**Brief:** Return the records that follow, matching each one exactly.

Stored records:
+++
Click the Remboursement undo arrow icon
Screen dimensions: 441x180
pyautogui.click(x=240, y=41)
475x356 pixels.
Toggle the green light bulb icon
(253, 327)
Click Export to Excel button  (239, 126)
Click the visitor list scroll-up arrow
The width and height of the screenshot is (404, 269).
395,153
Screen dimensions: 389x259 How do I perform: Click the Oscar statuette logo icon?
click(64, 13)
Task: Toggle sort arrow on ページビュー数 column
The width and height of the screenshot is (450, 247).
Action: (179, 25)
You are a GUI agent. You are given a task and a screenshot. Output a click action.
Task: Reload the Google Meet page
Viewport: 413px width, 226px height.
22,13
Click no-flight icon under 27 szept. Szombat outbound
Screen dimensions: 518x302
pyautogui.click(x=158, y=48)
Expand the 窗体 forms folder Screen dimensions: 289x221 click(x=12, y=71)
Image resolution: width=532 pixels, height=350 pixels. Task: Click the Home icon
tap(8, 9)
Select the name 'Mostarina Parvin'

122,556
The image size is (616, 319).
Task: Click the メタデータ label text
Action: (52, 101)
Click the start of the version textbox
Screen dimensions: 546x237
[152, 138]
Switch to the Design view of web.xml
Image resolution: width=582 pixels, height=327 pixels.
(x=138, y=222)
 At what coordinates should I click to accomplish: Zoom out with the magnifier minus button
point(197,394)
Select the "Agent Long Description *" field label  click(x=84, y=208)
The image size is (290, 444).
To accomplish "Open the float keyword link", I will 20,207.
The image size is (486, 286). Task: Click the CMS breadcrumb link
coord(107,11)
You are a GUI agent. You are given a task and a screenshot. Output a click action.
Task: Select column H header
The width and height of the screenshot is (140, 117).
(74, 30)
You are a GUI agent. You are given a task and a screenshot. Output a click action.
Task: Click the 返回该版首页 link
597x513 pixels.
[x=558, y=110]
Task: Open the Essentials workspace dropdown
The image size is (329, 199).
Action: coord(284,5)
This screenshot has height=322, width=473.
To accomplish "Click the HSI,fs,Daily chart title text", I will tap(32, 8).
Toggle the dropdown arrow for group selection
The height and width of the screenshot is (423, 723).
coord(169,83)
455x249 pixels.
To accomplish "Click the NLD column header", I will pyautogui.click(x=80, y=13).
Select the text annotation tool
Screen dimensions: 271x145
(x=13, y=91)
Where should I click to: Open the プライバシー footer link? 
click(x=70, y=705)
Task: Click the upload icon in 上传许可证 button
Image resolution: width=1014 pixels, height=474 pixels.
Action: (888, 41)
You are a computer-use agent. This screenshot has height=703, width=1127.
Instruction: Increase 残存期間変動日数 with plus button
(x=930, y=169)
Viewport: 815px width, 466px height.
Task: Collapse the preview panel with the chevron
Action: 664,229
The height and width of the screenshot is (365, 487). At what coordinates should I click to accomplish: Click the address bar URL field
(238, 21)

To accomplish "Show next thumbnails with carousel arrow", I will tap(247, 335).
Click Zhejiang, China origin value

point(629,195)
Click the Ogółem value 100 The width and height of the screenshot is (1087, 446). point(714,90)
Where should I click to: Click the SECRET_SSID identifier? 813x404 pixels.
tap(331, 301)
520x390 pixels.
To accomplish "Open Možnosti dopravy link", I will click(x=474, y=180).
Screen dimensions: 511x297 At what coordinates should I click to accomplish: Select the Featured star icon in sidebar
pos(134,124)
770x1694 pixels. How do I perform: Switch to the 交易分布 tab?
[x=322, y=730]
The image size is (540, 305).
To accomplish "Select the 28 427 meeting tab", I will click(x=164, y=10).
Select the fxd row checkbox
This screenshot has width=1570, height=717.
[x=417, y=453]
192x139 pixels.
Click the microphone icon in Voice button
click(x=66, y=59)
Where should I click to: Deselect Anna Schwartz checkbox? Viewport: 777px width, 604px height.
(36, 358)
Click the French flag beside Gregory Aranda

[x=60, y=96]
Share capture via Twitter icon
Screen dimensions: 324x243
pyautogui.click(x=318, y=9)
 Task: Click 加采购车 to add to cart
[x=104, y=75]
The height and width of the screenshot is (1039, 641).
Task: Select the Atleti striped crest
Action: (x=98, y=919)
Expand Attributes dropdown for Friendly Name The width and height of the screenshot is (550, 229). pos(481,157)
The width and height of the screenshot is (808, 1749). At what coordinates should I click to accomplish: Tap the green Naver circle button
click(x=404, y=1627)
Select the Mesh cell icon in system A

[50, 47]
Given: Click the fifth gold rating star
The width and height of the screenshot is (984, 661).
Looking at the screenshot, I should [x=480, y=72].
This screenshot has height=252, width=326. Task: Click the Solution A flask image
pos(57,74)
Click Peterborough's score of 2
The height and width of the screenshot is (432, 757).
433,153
+++
**Written answer:**
Click the Remboursement undo arrow icon
Screen dimensions: 441x180
pyautogui.click(x=240, y=41)
475x356 pixels.
Toggle the green light bulb icon
(253, 327)
Click Export to Excel button  (239, 126)
Click the visitor list scroll-up arrow
The width and height of the screenshot is (404, 269).
395,153
Screen dimensions: 389x259 How do I perform: Click the Oscar statuette logo icon?
click(64, 13)
Task: Toggle sort arrow on ページビュー数 column
The width and height of the screenshot is (450, 247).
Action: (179, 25)
You are a GUI agent. You are given a task and a screenshot. Output a click action.
Task: Reload the Google Meet page
Viewport: 413px width, 226px height.
22,13
Click no-flight icon under 27 szept. Szombat outbound
Screen dimensions: 518x302
pyautogui.click(x=158, y=48)
Expand the 窗体 forms folder Screen dimensions: 289x221 click(x=12, y=71)
Image resolution: width=532 pixels, height=350 pixels. Task: Click the Home icon
tap(8, 9)
Select the name 'Mostarina Parvin'

122,556
The image size is (616, 319).
Task: Click the メタデータ label text
Action: (52, 101)
Click the start of the version textbox
Screen dimensions: 546x237
[152, 138]
Switch to the Design view of web.xml
Image resolution: width=582 pixels, height=327 pixels.
(x=138, y=222)
 At what coordinates should I click to accomplish: Zoom out with the magnifier minus button
point(197,394)
Select the "Agent Long Description *" field label  click(x=84, y=208)
The image size is (290, 444).
To accomplish "Open the float keyword link", I will 20,207.
The image size is (486, 286). Task: Click the CMS breadcrumb link
coord(107,11)
You are a GUI agent. You are given a task and a screenshot. Output a click action.
Task: Select column H header
The width and height of the screenshot is (140, 117).
(74, 30)
You are a GUI agent. You are given a task and a screenshot. Output a click action.
Task: Click the 返回该版首页 link
597x513 pixels.
[x=558, y=110]
Task: Open the Essentials workspace dropdown
The image size is (329, 199).
Action: coord(284,5)
This screenshot has height=322, width=473.
To accomplish "Click the HSI,fs,Daily chart title text", I will tap(32, 8).
Toggle the dropdown arrow for group selection
The height and width of the screenshot is (423, 723).
coord(169,83)
455x249 pixels.
To accomplish "Click the NLD column header", I will pyautogui.click(x=80, y=13).
Select the text annotation tool
Screen dimensions: 271x145
(x=13, y=91)
Where should I click to: Open the プライバシー footer link? 
click(x=70, y=705)
Task: Click the upload icon in 上传许可证 button
Image resolution: width=1014 pixels, height=474 pixels.
Action: (888, 41)
You are a computer-use agent. This screenshot has height=703, width=1127.
Instruction: Increase 残存期間変動日数 with plus button
(x=930, y=169)
Viewport: 815px width, 466px height.
Task: Collapse the preview panel with the chevron
Action: 664,229
The height and width of the screenshot is (365, 487). At what coordinates should I click to accomplish: Click the address bar URL field
(238, 21)

To accomplish "Show next thumbnails with carousel arrow", I will tap(247, 335).
Click Zhejiang, China origin value

point(629,195)
Click the Ogółem value 100 The width and height of the screenshot is (1087, 446). point(714,90)
Where should I click to: Click the SECRET_SSID identifier? 813x404 pixels.
tap(331, 301)
520x390 pixels.
To accomplish "Open Možnosti dopravy link", I will click(x=474, y=180).
Screen dimensions: 511x297 At what coordinates should I click to accomplish: Select the Featured star icon in sidebar
pos(134,124)
770x1694 pixels. How do I perform: Switch to the 交易分布 tab?
[x=322, y=730]
The image size is (540, 305).
To accomplish "Select the 28 427 meeting tab", I will click(x=164, y=10).
Select the fxd row checkbox
This screenshot has width=1570, height=717.
[x=417, y=453]
192x139 pixels.
Click the microphone icon in Voice button
click(x=66, y=59)
Where should I click to: Deselect Anna Schwartz checkbox? Viewport: 777px width, 604px height.
(36, 358)
Click the French flag beside Gregory Aranda

[x=60, y=96]
Share capture via Twitter icon
Screen dimensions: 324x243
pyautogui.click(x=318, y=9)
 Task: Click 加采购车 to add to cart
[x=104, y=75]
The height and width of the screenshot is (1039, 641).
Task: Select the Atleti striped crest
Action: (x=98, y=919)
Expand Attributes dropdown for Friendly Name The width and height of the screenshot is (550, 229). pos(481,157)
The width and height of the screenshot is (808, 1749). At what coordinates should I click to accomplish: Tap the green Naver circle button
click(x=404, y=1627)
Select the Mesh cell icon in system A

[50, 47]
Given: Click the fifth gold rating star
The width and height of the screenshot is (984, 661).
Looking at the screenshot, I should [x=480, y=72].
This screenshot has height=252, width=326. Task: Click the Solution A flask image
pos(57,74)
Click Peterborough's score of 2
The height and width of the screenshot is (432, 757).
433,153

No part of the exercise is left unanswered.